Joe Minter, a self-taught, African American artist, constructed African Village in America, a quarter-acre, densely packed sculptural environment built around his home in Birmingham, Alabama. It is an intensely personal artistic statement and expression of an epic historic and cultural vision. He began creating the site in 1989, in the belief that a significant part of the story of the black experience might never be told and that the contributions of the thousands of ordinary citizens who took part in the battle for human rights–the “foot soldiers” of the civil rights movement–would be disregarded. Minter states he had asked God for a vision and received a mission to tell “the story of the African people lost here in America.”
The site comprises dozens of rough-hewn sculptures and installations, most made from found objects, reclaimed metal, and inexpensive materials acquired at outlet stores. Predominant among these materials are old, rusty tools and chains. The tools often form the armature of anthropomorphic figures to invoke their original, now anonymous users, as well as centuries of slave and peonage labor. The chains provide brutal reminders of slavery, yet also serve as metaphorical links to connect the lost past and the contemporary viewer to spur a process of reclamation and healing.

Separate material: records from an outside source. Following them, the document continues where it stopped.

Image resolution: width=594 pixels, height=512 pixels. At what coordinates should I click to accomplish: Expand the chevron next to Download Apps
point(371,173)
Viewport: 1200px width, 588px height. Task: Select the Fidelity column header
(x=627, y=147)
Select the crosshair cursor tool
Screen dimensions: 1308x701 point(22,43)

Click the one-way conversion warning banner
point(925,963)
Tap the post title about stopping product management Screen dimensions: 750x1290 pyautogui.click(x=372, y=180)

Referencing four hundred years of African American history, the environment’s sculpture invokes an ancestral African village, the Middle Passage, life under slavery, while many pieces commemorate key moments in the civil rights movement, such as the Montgomery bus boycott; Dr. Martin Luther King’s incarceration in Birmingham Jail; the 1963 16th Street Church bombing in Birmingham; the freedom riders’ buses; and the Selma March over the Edmund Pettus Bridge. The historical testimony extends into the present, as Minter addresses the moral and political crises of our days–whether the Iraq wars, 9/11, or police killings of African Americans. Throughout the site, painted signs draw political and religious lessons from these historical moments and challenge viewers to affirm the foundational political ideals of the nation and the Christian values of mercy, forgiveness, and humility before God.
Selected Exhibitions
2018, History Refused to Die: Highlights from the Souls Grown Deep Foundation Gift, Metropolitan Museum of Art, New York, NY
2014, When Stars Begin to Fall: Imagination and the American South, Studio Museum in Harlem, New York
2007, Alabama Folk Art, Birmingham Museum of Art, Alabama
2004, Coming Home: Self-Taught Artists, the Bible, and the American South, Art Museum of the University of Memphis
Selected Collections
Fine Arts Museums of San Francisco, San Francisco
Metropolitan Museum of Art, New York
Souls Grown Deep Foundation, Atlanta
Selected Bibliography
Russell, Charles, “The Stations of the African American Passion: Joe Minter’s African Village in America,” Raw Vision 68, Winter 2009/10, 42-45.
Crown, Carol, ed. Coming Home: Self-Taught Artists, the Bible, and the American South, Jackson, MS: University Press of Mississippi, 2004.
Arnett, William and Paul Arnett, eds. Souls Grown Deep: African American Vernacular Art of the South, vol. II, Atlanta: Tinwood Books, 2001.